On Tuesday, former President Donald Trump pleaded not guilty to 34 counts of falsifying business records in the first degree in New York City. The charges carry a maximum sentence of 136 years in prison, though the actual sentence will likely be far less if he is convicted.
At a press conference later on Tuesday, Manhattan District Attorney Alvin Bragg explained why the concealed crime behind the falsified records was not specified in the indictment. He accused Trump and his associates of employing a “catch and kill” scheme to bury potentially damaging information ahead of the 2016 election.
“In total, 34 false entries were made in New York business records to conceal the initial covert $130,000 payment,” Bragg alleged.
The indictment comes after a years-long investigation by Manhattan prosecutors into hush-money payments that the former president allegedly made to adult film actress Stormy Daniels and former Playboy model Karen McDougal. Both women have alleged that they had affairs with Trump, which he denies.
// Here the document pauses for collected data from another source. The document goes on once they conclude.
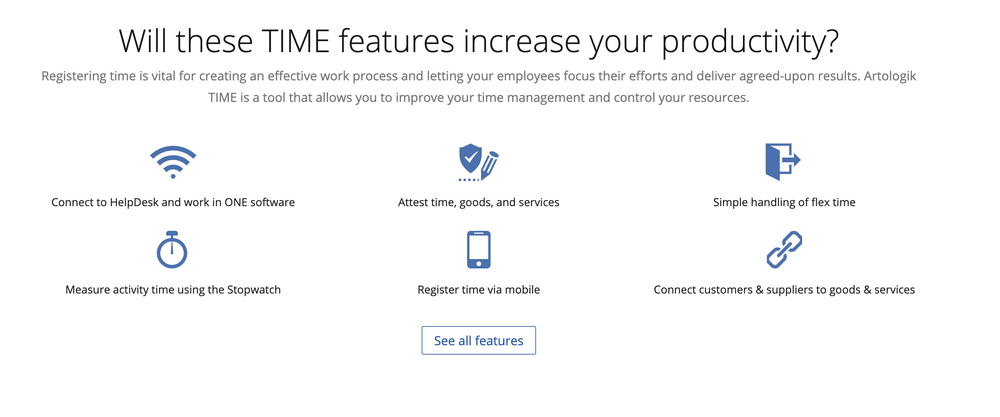Click the Wi-Fi HelpDesk connection icon
1000x417 pixels.
[173, 161]
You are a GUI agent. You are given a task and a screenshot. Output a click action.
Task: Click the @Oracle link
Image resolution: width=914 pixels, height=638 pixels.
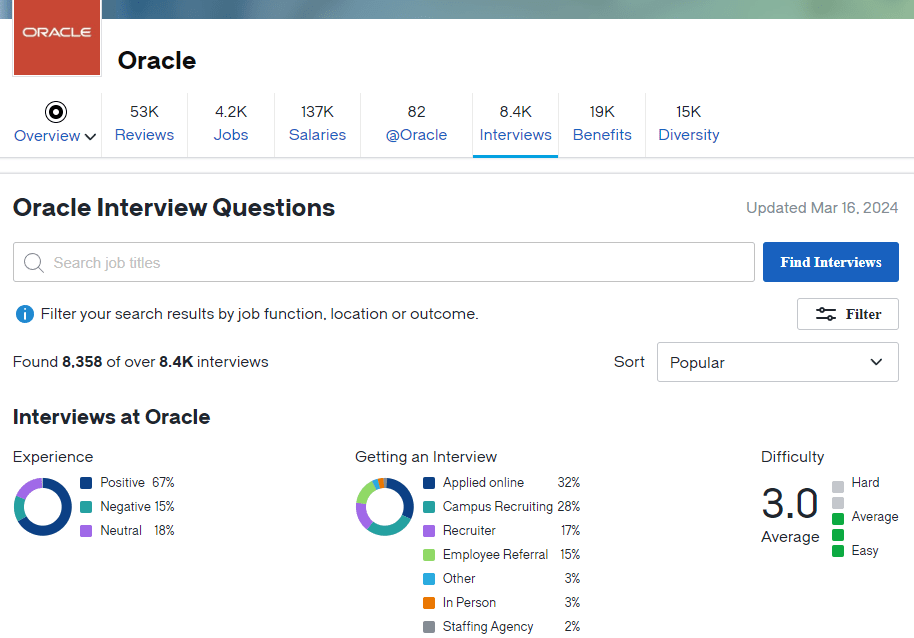coord(415,124)
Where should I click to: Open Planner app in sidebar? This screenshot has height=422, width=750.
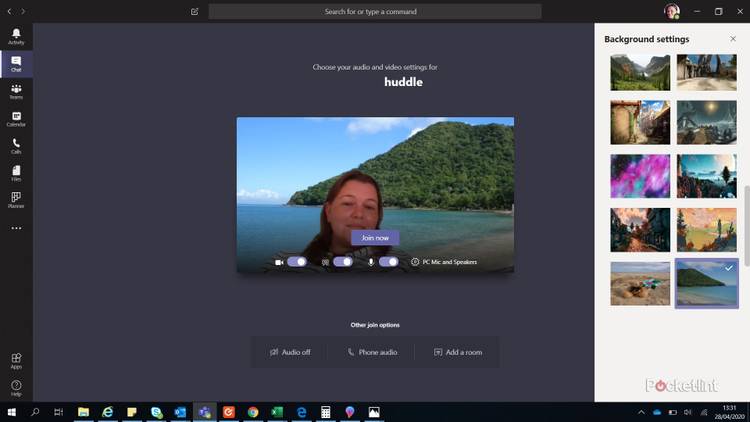point(16,199)
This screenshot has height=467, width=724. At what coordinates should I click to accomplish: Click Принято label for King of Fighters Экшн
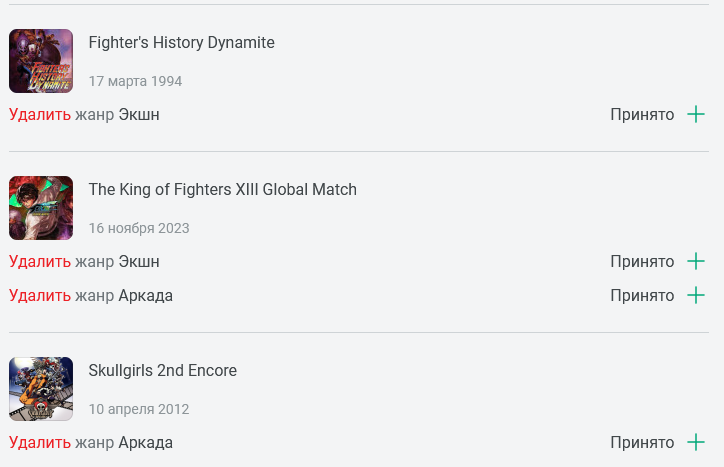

However, federal prosecutors in the Southern District of New York decided in 2019 not to charge Trump with any crimes related to the payments. An investigation by the Federal Election Commission was also closed without any charges.
Trump is also being investigated by a prosecutor in Fulton County, Georgia, for his alleged attempts to overturn the 2020 presidential election result in that state; and federal investigations led by a special counsel are probing Trump’s handling of classified documents and his alleged attempts to overturn his 2020 election defeat nationwide.
The falsifying business records charge is a class E felony in New York State and carries a maximum sentence of four years in prison. If convicted, Trump could face a maximum sentence of 136 years in prison.
However, legal experts say that the sentence is unlikely to be anywhere near this long, as the individual charges tend to carry lighter sentences. Moreover, it is also possible that Trump could avoid jail time altogether and instead receive a financial penalty.
The next step in the case is for Trump to appear in court for a hearing on May 13th, at which point a judge will decide whether or not to proceed to trial.